Surtout qu’ils n’ont pas d’emprunt sur le dos. Ils sont locataires des terres qu’ils exploitent et leur matériel a été principalement financé par la dotation jeunes agriculteurs (aide à l’installation) et quelques fonds propres. Quant à leurs semences, elles sont en partie autoproduites. Une situation qui leur permet de ne pas recourir aux subventions de la Politique agricole commune (PAC).

* Briser les idées reçues
Mais si ce système permet de réduire le temps de travail et l’incertitude financière, principaux freins à l’installation des agriculteurs, il implique également des contreparties. Les associés doivent rendre des comptes à ces particuliers qui les financent. « Nous sommes 100% dépendants de nos adhérents. C’est un peu comme si nous étions salariés de l’Amap », reconnaît Mathieu. Ils sont toujours maîtres sur leur exploitation, mais  justifient néanmoins leurs choix devant l’assemblée générale de l’association. Et pour cause, « chacune de nos actions aura une conséquence sur leurs paniers », explique Jérôme.
Alors, pour éviter qu’ils ne les laissent tomber, les 3 paysans jouent la carte de la transparence. Quand le temps n’est pas à la fête et que les paniers ne sont pas aussi pleins qu’à l’accoutumée, les agriculteurs envoient des photos et invitent les membres à passer pour constater les dégâts. Des soirées-débats sont également organisées tous les trois mois afin que les adhérents comprennent mieux le quotidien des paysans. Un travail pédagogique qui permet, selon Gwen, le 3ème associé, de « briser quelques idées reçues » :
« On les met face à notre réalité et on leur explique pourquoi il n’y a pas de légumes. L’Amap met en contact deux milieux, les consommateurs comprennent les problématiques des producteurs et inversement. Ça permet de leur faire prendre conscience que ce n’est pas au producteur d’assumer tous les risques », insiste Gwen. Une responsabilisation bien vécue par les adhérents de l’Amap : « ça leur fait plaisir de savoir qu’ils permettent à des paysans du coin de vivre décemment de leur travail », assure Jérôme.
La prise de conscience des contraintes agricoles a également permis de changer les habitudes alimentaires des adhérents. « Nous avons introduits la saisonnalité dans leur consommation. Certains membres aiment tellement nos tomates qu’ils ont arrêté d’en acheter ailleurs pendant l’hiver », se réjouit Mathieu.

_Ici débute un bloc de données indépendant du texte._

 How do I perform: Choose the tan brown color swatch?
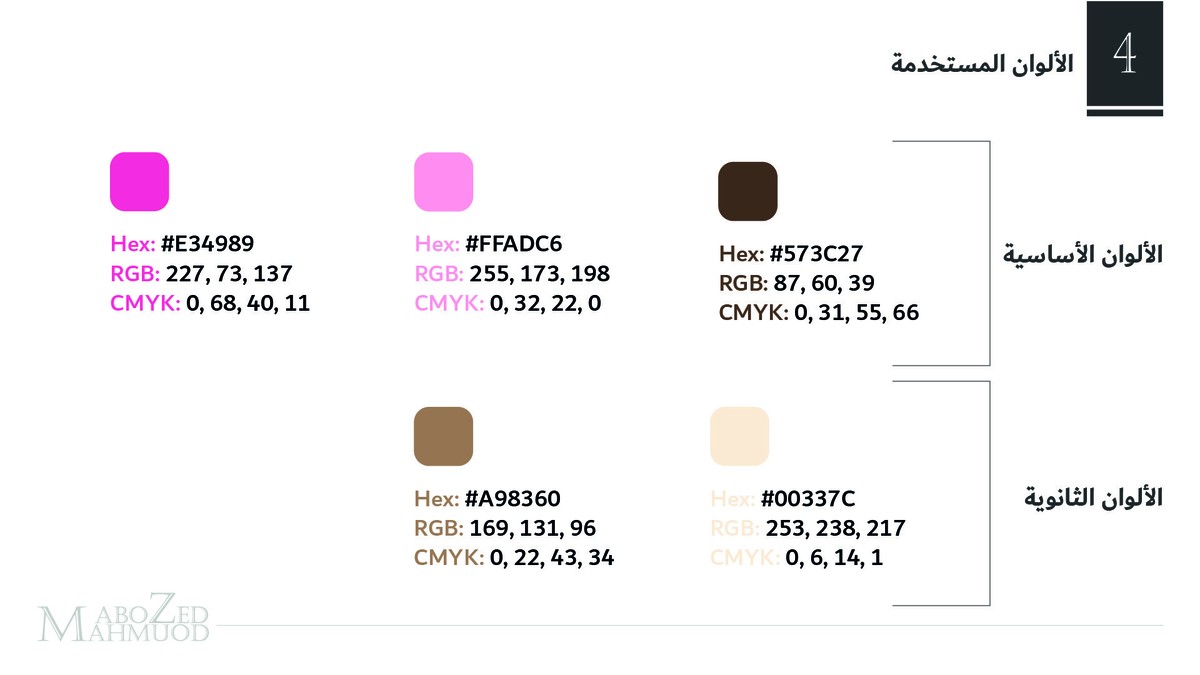(x=443, y=436)
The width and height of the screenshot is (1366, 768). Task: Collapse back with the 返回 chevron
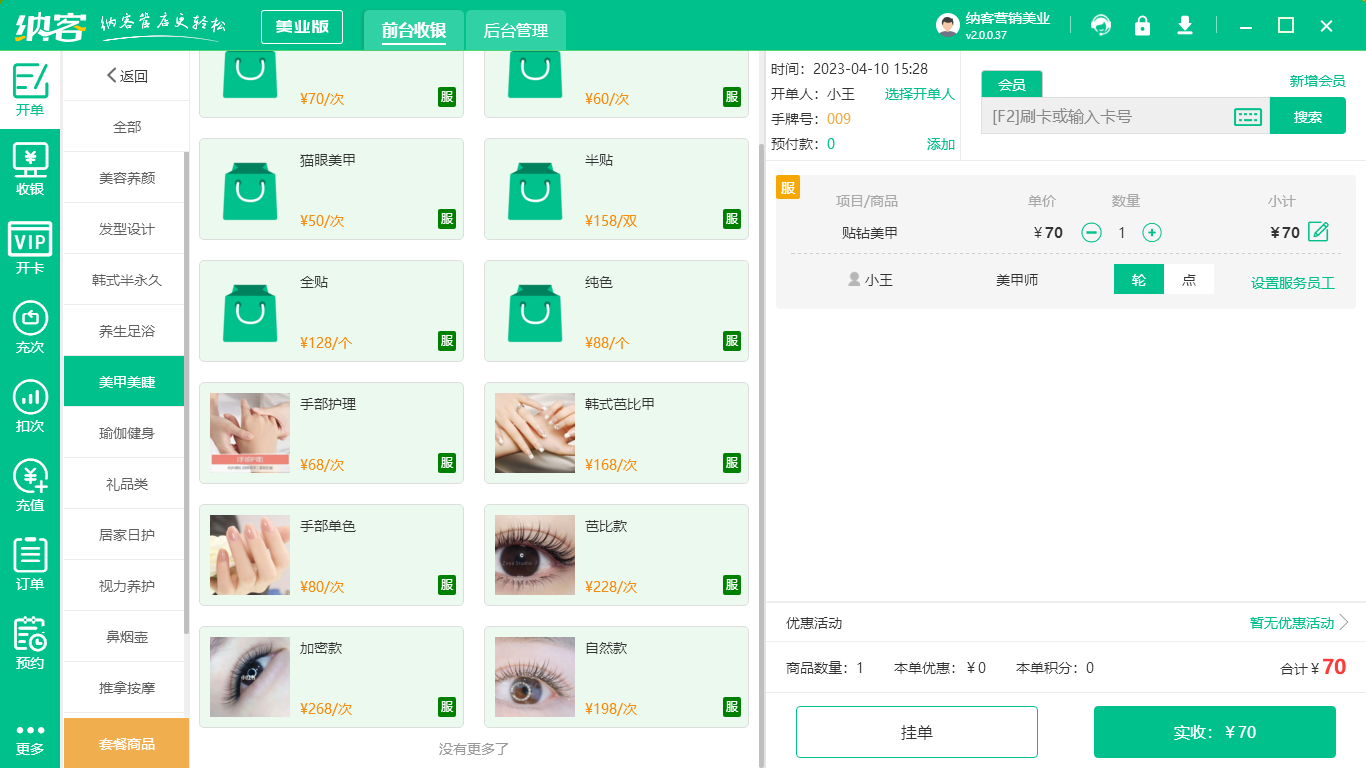tap(111, 75)
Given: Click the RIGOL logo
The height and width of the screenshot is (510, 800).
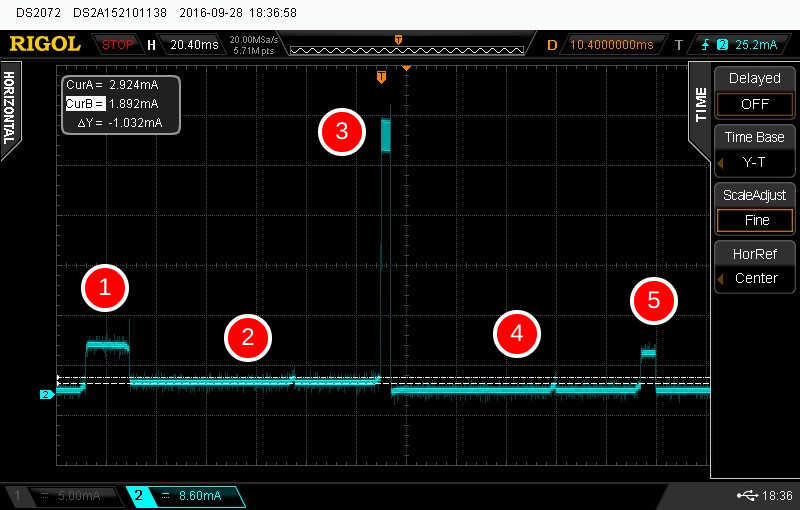Looking at the screenshot, I should [45, 45].
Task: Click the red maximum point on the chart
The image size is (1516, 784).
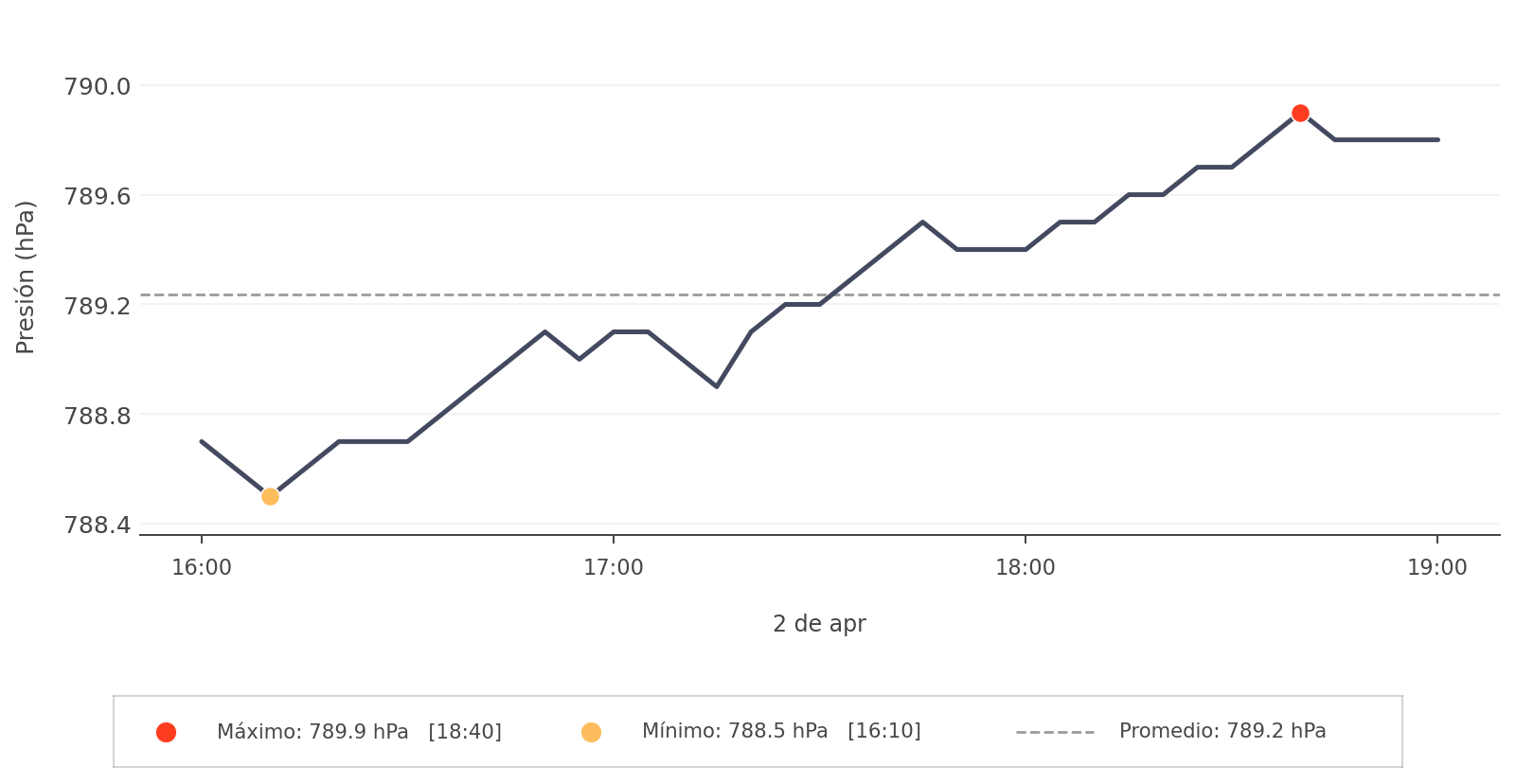Action: tap(1300, 114)
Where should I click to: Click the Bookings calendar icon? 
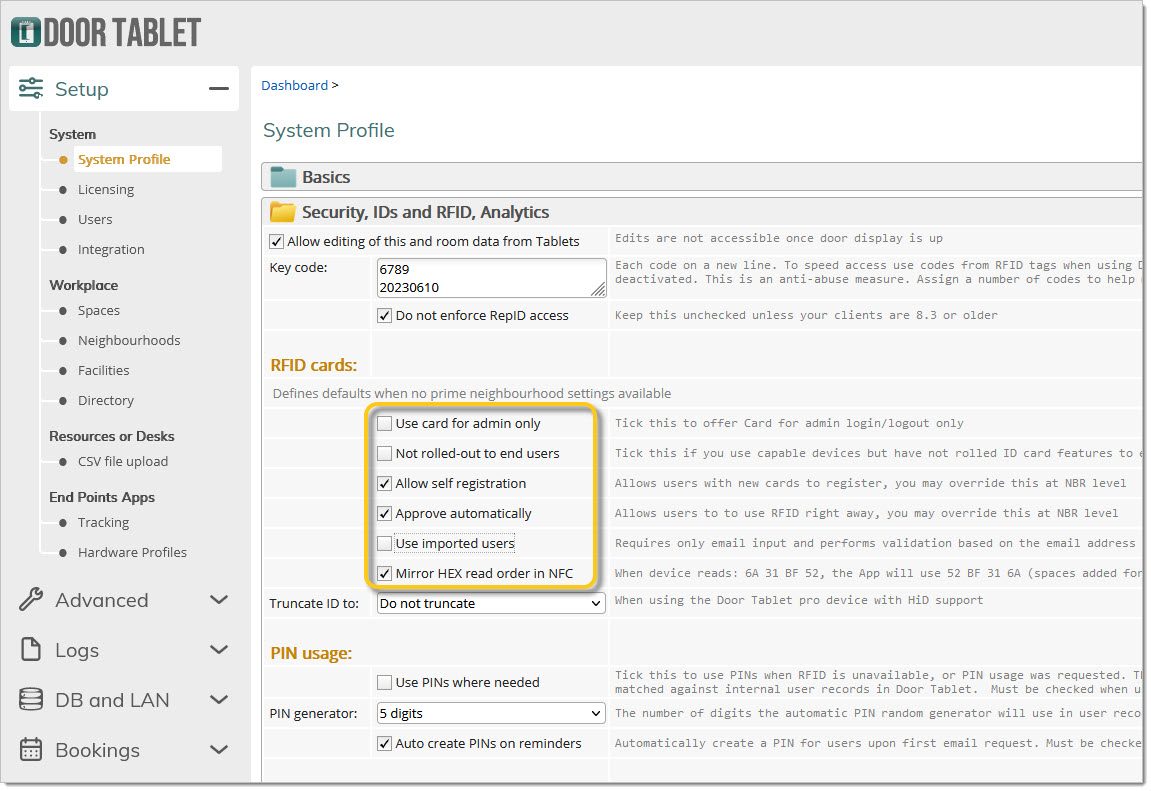coord(31,750)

* Agriculture participative
IMG_9910Et ce travail pédagogique ne se résume pas à des paroles. Plusieurs fois par an, les Amapiens sont invités à venir donner un coup de main à la ferme, notamment lors de la récolte de pommes de terre. Au delà de l’économie de main d’œuvre réalisée, ces journées favorisent la rencontre entre les membres. « Les gens viennent pour le panier mais aussi pour le lien », pense Mathieu.
Et les échanges se poursuivent pendant les distributions qui sont totalement autogérées. Les paysans déposent dans des caisses le contenu de leur récolte du jour et inscrivent sur un tableau la composition de chaque panier. Ensuite, c’est aux membres de se servir. « Ils pèsent eux-mêmes les légumes, ça leur permet de discuter et d’échanger des recettes », raconte Mathieu.
En hiver, lorsque la quantité de légumes est trop importante et pas assez variée pour permettre aux adhérents de consommer toute leur part, les paysans proposent des ateliers de mise en conserve. Grâce à ces temps d’échange, les membres ne sont plus seulement des consommateurs, ils deviennent des acteurs de leur alimentation.
Convaincus de la viabilité de leur mode de fonctionnement, les 3 paysans comprennent néanmoins qu’il ne séduise pas tout le monde. « Certains agriculteurs ne veulent pas avoir de comptes à rendre », estime Mathieu. En outre, si les associés sont assurés de toucher le Smic, ce système ne leur permet pas de gagner plus. Un détail qui peut freiner les paysans soucieux de réaliser des « gros coups » pendant les années fastes.
Pour autant, pas question pour eux de recommencer à vendre sur les marchés comme ils le faisaient au début de leur activité :

« Quand tu fais les marchés tu grilles tes week-end et ça te prend deux fois plus de temps que pour une distribution en Amap. En plus, s’il pleut, tu ne vois personne et tu es obligé de jeter. Les maraîchers jettent en moyenne 30 à 40% de leur production. Nous on ne jette rien. S’il n’y avait pas l’Amap, j’arrêterai », tranche Mathieu.

Mais ce n’est pas à l’ordre du jour. Au contraire, les 3 associés pensent déjà au moyen de perfectionner leur système, notamment en permettant aux adhérents de payer une partie de leur panier en temps de travail. En attendant, Gwen se satisfait d’avoir réussi à « proposer une alternative au système de consommation actuel » tout en « produisant de la bonne bouffe vendue localement ».

* La mutualisation, exemple du bon sens paysan

Afin de réduire leurs coûts, les agriculteurs de La pensée sauvage ont décidé de jouer la carte du collectif. Avec d’autres paysans de la région, ils mettent en commun machines, astuces et même leurs terres. Ainsi, ils cultivent leur patates dans le champ de leurs confrères et, en échange, ils en produisent pour eux et leur mettent à disposition un tracteur et un chauffeur lors de la récolte. Les 3 associés prêtent également un de leurs terrains à un éleveur qui leur fournit du fumier en retour. Enfin, pour la préparation de leurs plants, ils travaillent en bonne intelligence avec d’autres exploitants afin de limiter les investissements superflus. L’un d’eux a acheté la serre, un autre la machine à planter et le troisième le véhicule pour les transporter. Mathieu qualifie cet échange de bons procédés de « mutualisation souterraine » car aucun contrat ni échange monétaire ne vient graver dans le marbre cette manifestation du bon sens paysan.